# Use of Distribution in Options analysis



## mswiggs (21 February 2006)

Hi all,

I am just wondering if many traders use statistical distribution of the share price when deciding weather or not to put on a trade. And the overall effectiveness of using this type of analysis.

Also what type of distribution do you use? Eg the most common seems to be normal distribution but I am wondering if there are other types, eg Logarithmic, which seems more effective. 

Cheers Mick


----------



## wayneL (21 February 2006)

mswiggs said:
			
		

> Hi all,
> 
> I am just wondering if many traders use statistical distribution of the share price when deciding weather or not to put on a trade. And the overall effectiveness of using this type of analysis.
> 
> ...




1/ Lognormal because of 0

2/ Be aware of kurtosis/fat tails, especially if trend following.


----------



## Nick Radge (21 February 2006)

Also review the volatility as well. For many years I sold strangles on the SPI futures based on MAE analysis. I stopped in 2001 because the volatility had dropped off so much it just wasn't worth the risk.
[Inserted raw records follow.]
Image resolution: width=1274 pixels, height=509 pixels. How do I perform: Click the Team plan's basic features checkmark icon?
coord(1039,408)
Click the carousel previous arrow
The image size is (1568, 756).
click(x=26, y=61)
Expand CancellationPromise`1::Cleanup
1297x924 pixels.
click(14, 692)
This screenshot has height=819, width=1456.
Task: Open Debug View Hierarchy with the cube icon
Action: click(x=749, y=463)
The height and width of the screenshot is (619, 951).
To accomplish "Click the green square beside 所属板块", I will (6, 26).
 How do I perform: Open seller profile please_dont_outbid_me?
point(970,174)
You used to be able to get 28pts per month, but when I stopped it had dropped to about 12pts and as Wayne says, those fat tails will catch you one day


----------



## mswiggs (21 February 2006)

Thanks for your replies,

Nick whats MAE analysis? :$ 

Mick


----------



## wayneL (21 February 2006)

mswiggs said:
			
		

> Thanks for your replies,
> 
> Nick whats MAE analysis? :$
> 
> Mick




Mick I can answer that as Nick's not online...

Maximum Adverse Excursion i.e. what's in those fat tails


----------